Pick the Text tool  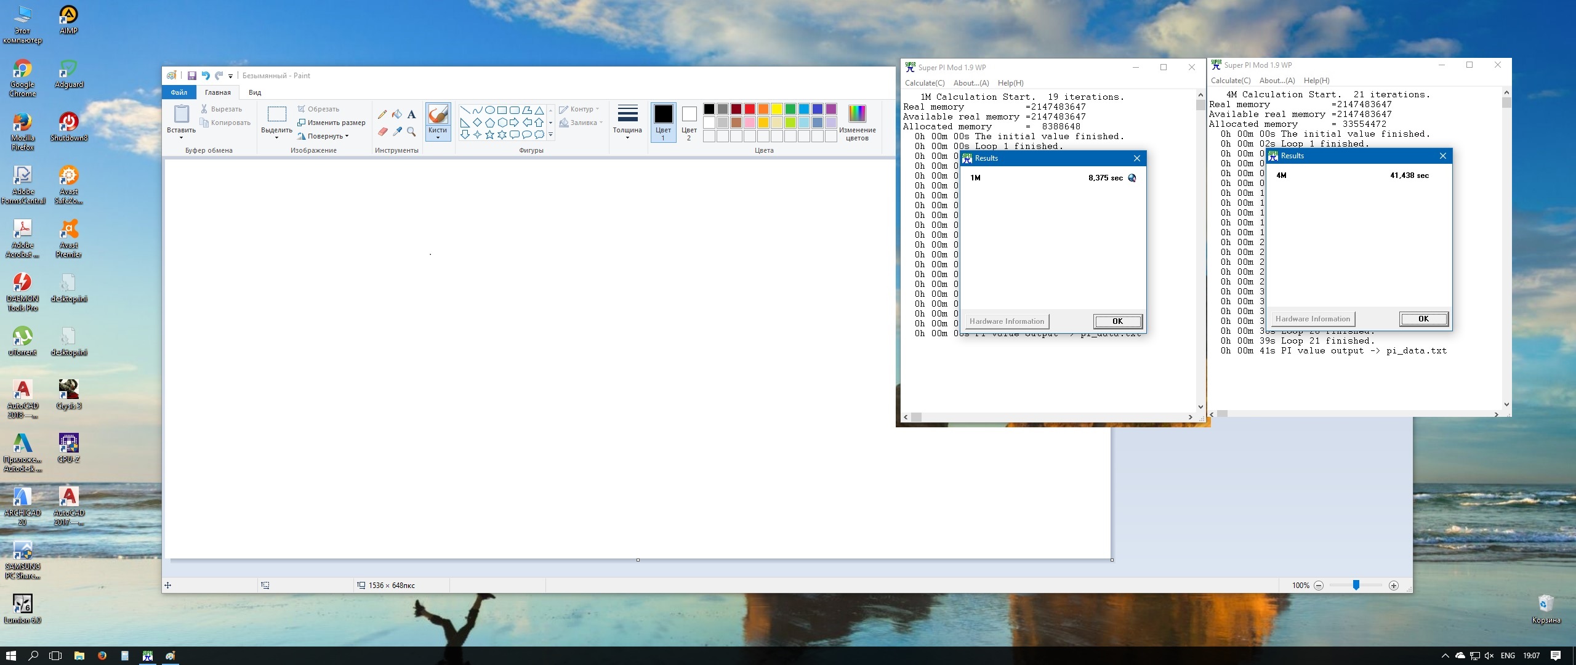click(x=412, y=114)
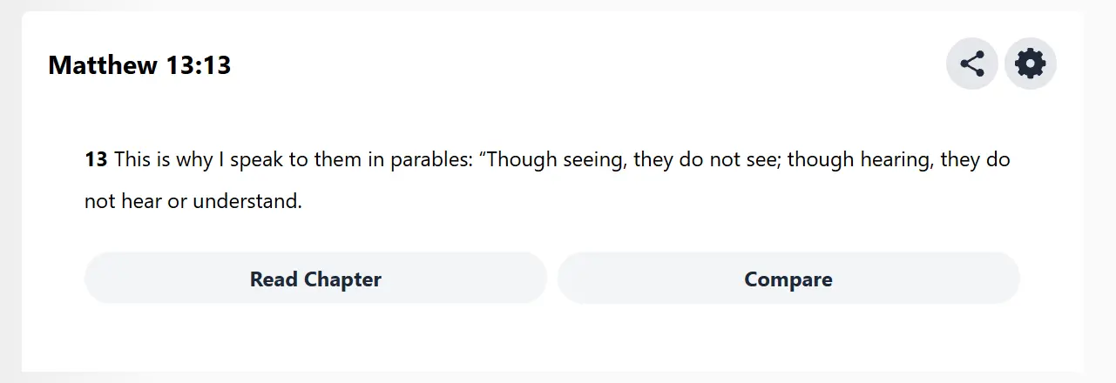Click the word "parables" in the verse

tap(429, 160)
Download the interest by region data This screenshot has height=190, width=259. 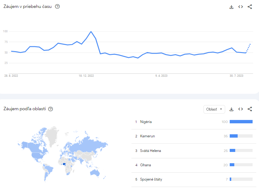coord(231,109)
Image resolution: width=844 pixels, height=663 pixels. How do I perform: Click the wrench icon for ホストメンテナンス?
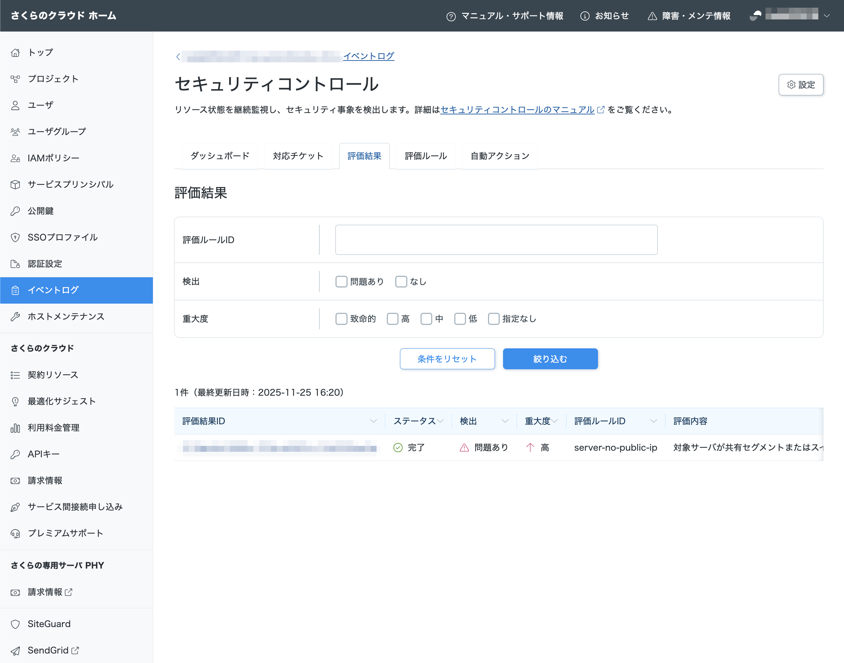[15, 316]
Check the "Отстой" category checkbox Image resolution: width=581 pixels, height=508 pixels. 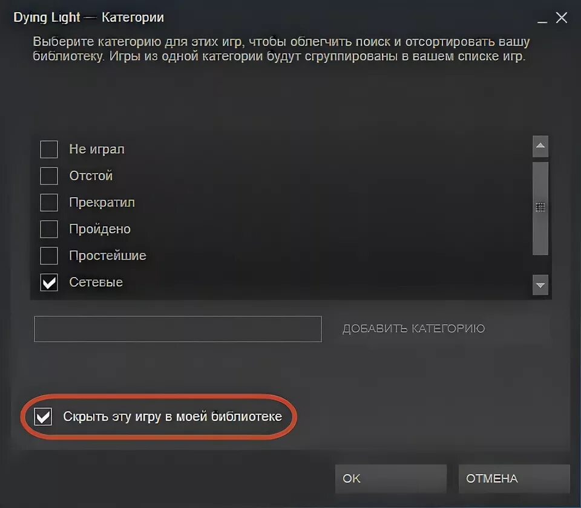pos(49,176)
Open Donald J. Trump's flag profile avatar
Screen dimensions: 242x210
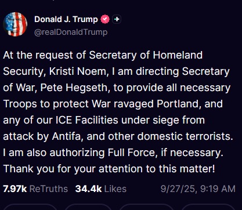tap(15, 24)
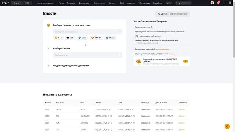Expand the choose network dropdown
Screen dimensions: 235x132
pos(88,55)
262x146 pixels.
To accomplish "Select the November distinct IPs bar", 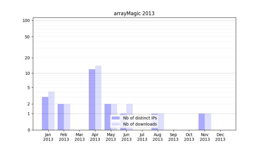I will (201, 122).
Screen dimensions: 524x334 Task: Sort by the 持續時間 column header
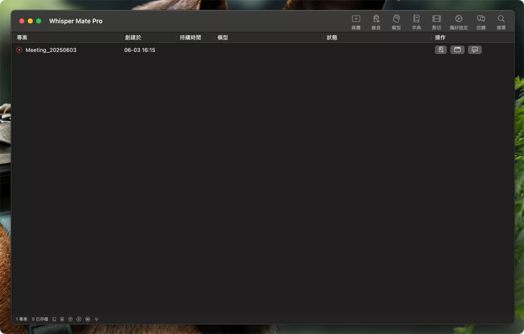[x=191, y=38]
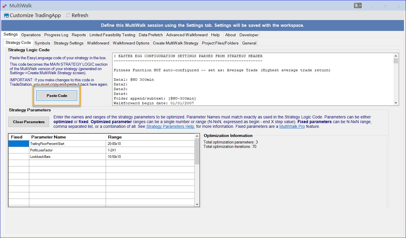
Task: Toggle Fixed cell for TrailingFloorPercentStart
Action: coord(19,144)
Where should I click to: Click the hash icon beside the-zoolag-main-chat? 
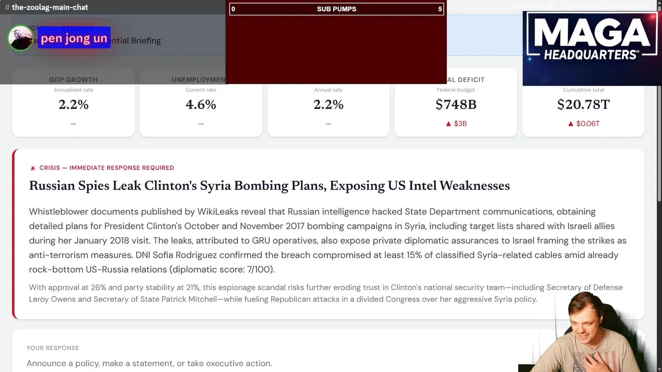(7, 7)
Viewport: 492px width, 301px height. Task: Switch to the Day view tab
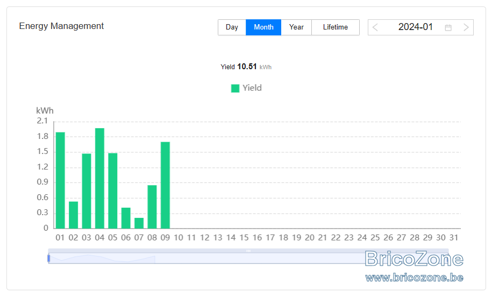(232, 27)
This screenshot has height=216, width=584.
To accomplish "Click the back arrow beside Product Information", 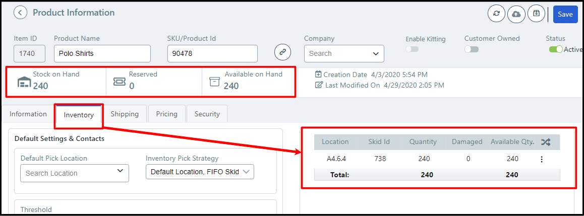I will [20, 13].
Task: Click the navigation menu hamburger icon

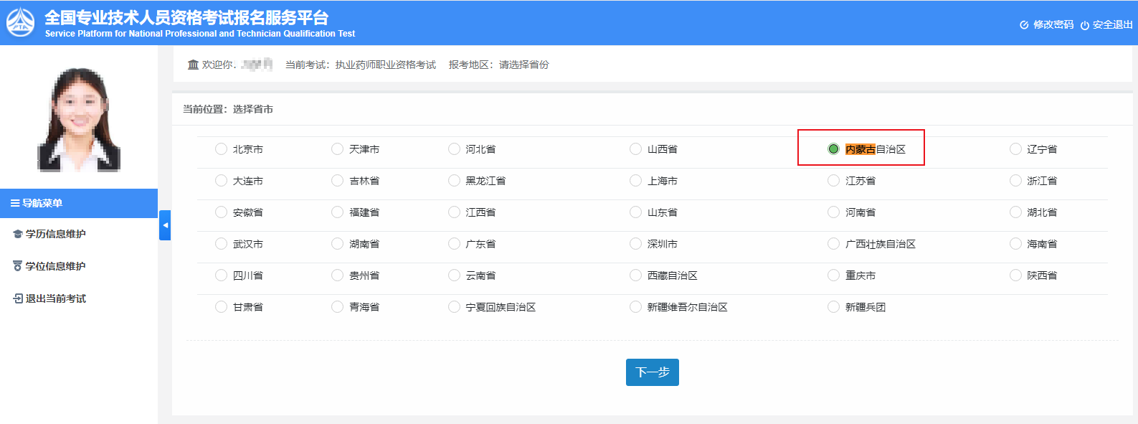Action: point(15,203)
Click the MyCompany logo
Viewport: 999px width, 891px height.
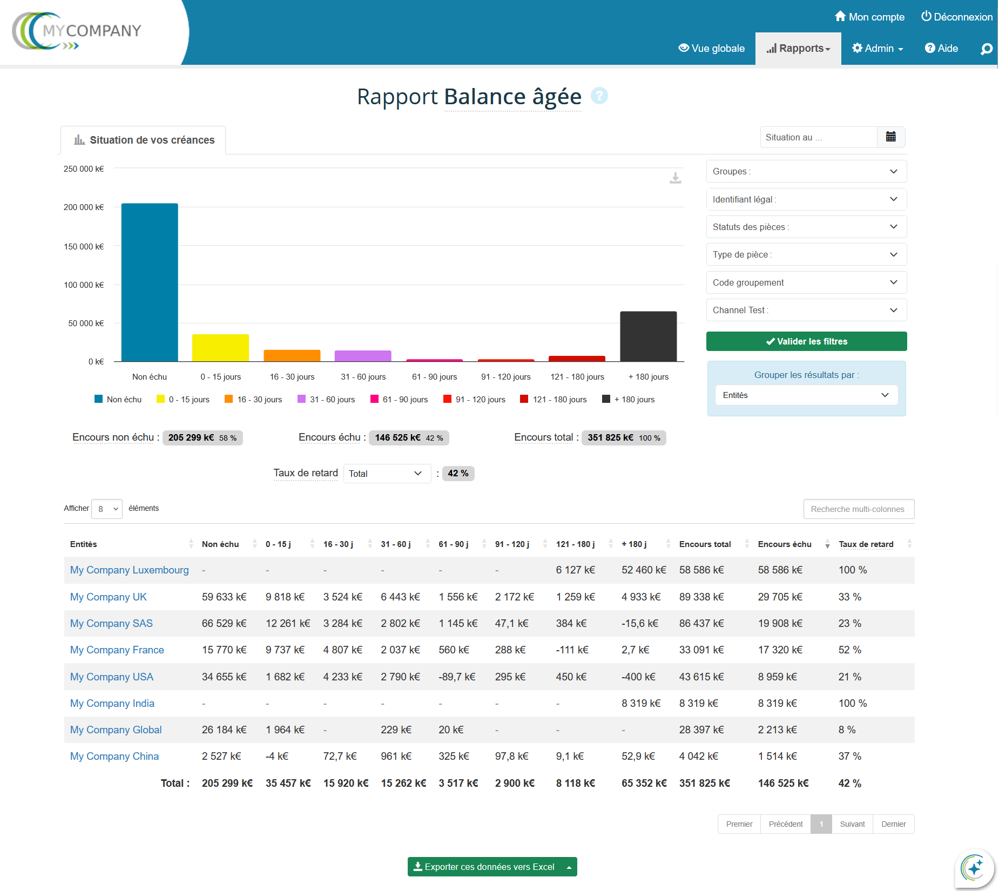pyautogui.click(x=77, y=32)
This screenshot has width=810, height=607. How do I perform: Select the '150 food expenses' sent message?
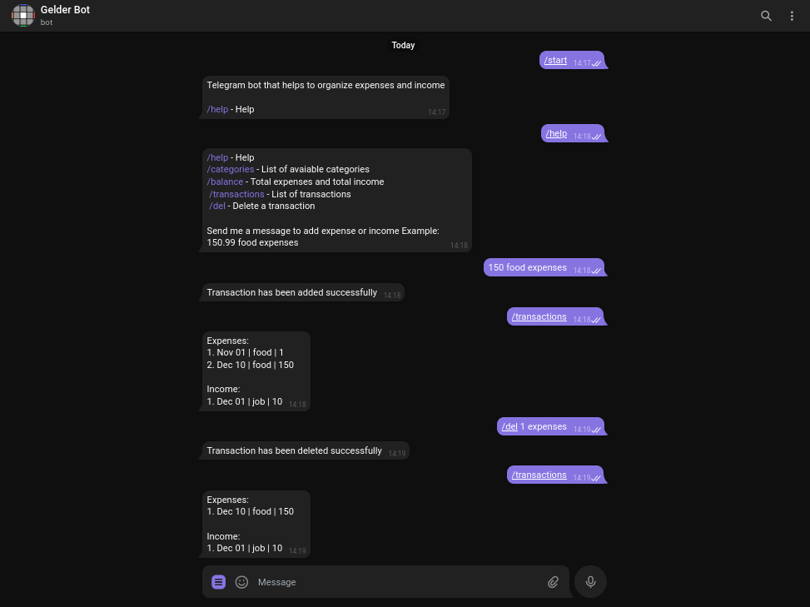pyautogui.click(x=544, y=267)
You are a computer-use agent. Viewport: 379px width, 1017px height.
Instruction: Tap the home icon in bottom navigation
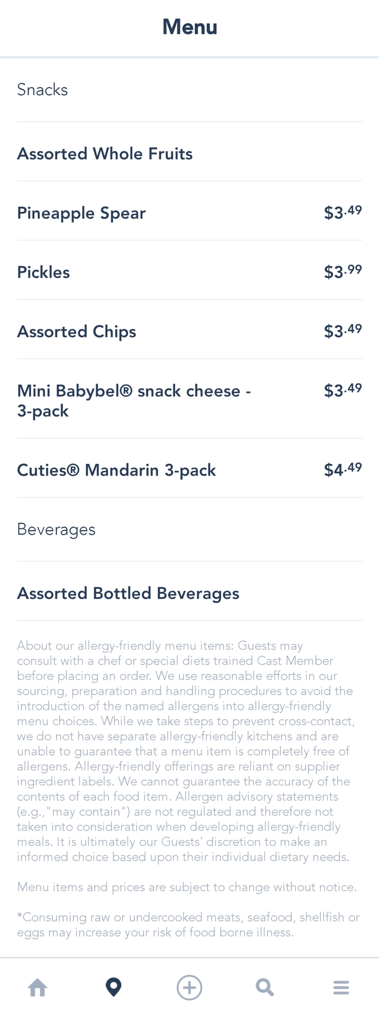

> **The exercise**
Starting at the line that contains "Click the MyCompany logo" and ending with the last of the items, give those lines again with every "Viewport" changed to "Display" and nothing else altered. Leave the pictures out.

> **Solution to the problem**
Click the MyCompany logo
Display: 999px width, 891px height.
pyautogui.click(x=77, y=32)
This screenshot has width=810, height=607. How do I perform: Select the '150 food expenses' sent message?
pyautogui.click(x=544, y=267)
You are a computer-use agent. Display: 379px width, 1017px height.
Instruction: Tap the home icon in bottom navigation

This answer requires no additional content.